Сергей надеялся, что конечная цель бородача — лабаз: не мог же он лезть напропалую в урман? Но и лабаз давно остался где-то в стороне, когда неизвестный наконец остановился. Дальше начинались непроходимые болота. Сергей давно ждал и опасался этого. Видел, как, сделавшись незаметным на фоне смородиновых зарослей, неизвестный присел на корточки. Слышал осторожные всплески воды. Решил, что бородач пьет. Но, когда тот выпрямился и, выждав минуту, зашагал прочь от урмана, в руках его не было ни монтировки, ни сундучка.

Сергей сделал несколько быстрых шагов за ним... и замер, осознав, что сделай он еще шаг-два следом за мужиком — и ему никогда не отыскать места, где тот спрятал свою добычу. С чувством некоторого страха перед ошибкой, которая еще не совершилась, но уже могла совершиться, шаг за шагом восстановил свой путь назад, к раздвоенной ели, откуда наблюдал за мужиком у болота, и стоял, не двигаясь, пока убедился, что тот ушел совсем: растворился в ночи и по крайней мере до утра не вернется.

* *

*

Разбудила его Алена.

Подперев голову руками, она смотрела на него из-за стола.

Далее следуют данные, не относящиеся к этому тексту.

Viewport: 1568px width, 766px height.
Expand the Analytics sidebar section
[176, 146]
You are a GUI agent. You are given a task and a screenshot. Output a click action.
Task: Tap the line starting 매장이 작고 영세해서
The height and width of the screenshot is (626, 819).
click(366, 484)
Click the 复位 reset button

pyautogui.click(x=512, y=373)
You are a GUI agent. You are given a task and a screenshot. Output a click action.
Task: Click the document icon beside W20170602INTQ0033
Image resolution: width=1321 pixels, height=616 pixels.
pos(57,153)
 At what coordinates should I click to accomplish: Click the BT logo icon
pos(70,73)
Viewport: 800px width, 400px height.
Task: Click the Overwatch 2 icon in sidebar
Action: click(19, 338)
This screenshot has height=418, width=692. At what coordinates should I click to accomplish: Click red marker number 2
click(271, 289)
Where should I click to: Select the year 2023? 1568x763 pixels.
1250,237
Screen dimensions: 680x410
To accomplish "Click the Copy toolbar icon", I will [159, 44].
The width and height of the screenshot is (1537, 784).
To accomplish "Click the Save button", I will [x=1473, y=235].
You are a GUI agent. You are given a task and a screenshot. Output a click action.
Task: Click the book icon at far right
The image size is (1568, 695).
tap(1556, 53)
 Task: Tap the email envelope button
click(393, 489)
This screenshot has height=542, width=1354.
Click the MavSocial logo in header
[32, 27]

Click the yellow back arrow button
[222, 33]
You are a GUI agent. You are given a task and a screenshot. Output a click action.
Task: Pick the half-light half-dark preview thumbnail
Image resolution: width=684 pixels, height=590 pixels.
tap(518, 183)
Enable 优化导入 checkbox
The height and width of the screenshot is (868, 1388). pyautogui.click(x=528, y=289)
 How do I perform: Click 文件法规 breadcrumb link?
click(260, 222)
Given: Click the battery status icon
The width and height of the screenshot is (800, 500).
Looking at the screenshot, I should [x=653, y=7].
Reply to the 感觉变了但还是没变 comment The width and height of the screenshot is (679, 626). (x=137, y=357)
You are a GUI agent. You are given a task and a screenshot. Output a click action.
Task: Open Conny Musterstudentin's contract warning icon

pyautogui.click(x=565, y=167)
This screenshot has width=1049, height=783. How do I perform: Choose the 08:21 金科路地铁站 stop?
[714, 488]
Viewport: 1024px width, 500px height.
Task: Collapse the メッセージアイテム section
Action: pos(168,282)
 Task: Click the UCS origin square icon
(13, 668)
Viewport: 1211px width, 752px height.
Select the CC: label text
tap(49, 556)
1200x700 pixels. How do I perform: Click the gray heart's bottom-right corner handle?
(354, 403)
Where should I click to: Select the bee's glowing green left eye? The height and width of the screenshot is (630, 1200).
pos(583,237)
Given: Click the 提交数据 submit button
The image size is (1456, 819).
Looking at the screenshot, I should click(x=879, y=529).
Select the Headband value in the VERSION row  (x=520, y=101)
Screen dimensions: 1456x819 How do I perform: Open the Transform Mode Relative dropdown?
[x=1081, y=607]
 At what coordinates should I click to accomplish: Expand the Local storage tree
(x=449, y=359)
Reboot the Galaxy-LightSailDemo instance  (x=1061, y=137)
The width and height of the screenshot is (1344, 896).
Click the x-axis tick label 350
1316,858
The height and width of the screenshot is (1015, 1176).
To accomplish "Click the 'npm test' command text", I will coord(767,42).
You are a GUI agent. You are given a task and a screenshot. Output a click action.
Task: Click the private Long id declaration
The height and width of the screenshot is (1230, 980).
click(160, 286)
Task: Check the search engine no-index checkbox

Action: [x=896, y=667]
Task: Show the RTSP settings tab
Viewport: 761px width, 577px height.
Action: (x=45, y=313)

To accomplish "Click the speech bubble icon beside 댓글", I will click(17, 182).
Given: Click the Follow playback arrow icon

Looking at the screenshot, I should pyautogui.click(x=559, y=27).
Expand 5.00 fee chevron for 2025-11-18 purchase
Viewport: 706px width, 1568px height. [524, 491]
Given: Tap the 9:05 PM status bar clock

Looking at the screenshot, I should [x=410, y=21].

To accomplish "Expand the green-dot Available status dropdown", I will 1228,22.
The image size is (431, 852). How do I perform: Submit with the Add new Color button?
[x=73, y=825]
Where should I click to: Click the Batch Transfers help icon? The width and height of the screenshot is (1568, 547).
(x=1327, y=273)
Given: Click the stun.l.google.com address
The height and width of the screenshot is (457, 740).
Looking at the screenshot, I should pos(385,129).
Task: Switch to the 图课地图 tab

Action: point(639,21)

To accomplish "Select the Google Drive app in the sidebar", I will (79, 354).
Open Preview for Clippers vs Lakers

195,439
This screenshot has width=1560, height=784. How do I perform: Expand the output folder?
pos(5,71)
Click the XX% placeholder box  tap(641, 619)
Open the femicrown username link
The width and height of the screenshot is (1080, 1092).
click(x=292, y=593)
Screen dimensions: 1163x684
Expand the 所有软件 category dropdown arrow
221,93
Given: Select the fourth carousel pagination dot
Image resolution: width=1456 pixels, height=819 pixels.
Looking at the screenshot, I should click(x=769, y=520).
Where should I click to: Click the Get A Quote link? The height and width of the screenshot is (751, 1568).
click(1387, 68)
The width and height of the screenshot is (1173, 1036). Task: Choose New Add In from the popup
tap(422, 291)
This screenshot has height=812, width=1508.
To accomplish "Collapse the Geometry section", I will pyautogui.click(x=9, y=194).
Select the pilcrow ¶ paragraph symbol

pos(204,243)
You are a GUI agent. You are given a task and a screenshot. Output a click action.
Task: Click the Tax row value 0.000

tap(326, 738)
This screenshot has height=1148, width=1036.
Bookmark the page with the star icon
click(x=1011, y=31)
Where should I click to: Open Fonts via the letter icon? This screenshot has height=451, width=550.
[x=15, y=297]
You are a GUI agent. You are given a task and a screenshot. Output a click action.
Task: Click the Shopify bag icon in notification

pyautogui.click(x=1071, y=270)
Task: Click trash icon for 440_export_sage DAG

А он, скорчившись, лежал на кушетке. Руки и ноги его были в грязи, в тине. Свитер и джинсы не просохли за ночь. Видик у Сергея был, мягко говоря, затрапезный. Единственное, что он догадался сбросить, — это босоножки. Одна из них валялась на полу, другая — здесь же, на кушетке. Правая нога, распоротая по щиколотку, ныла. Кровь запеклась на ней вперемешку с грязью.

Было раннее утро, и яркое солнце лилось сквозь ветви рябины под окном на кровать, на противоположную стену. На полу от входа к столу, от стола к кушетке тянулись грязные дорожки следов. У окна висело на одном гвозде одеяло.

Сергей сел, полюбовался на черные полоски грязи под ногтями, машинально пригладил волосы.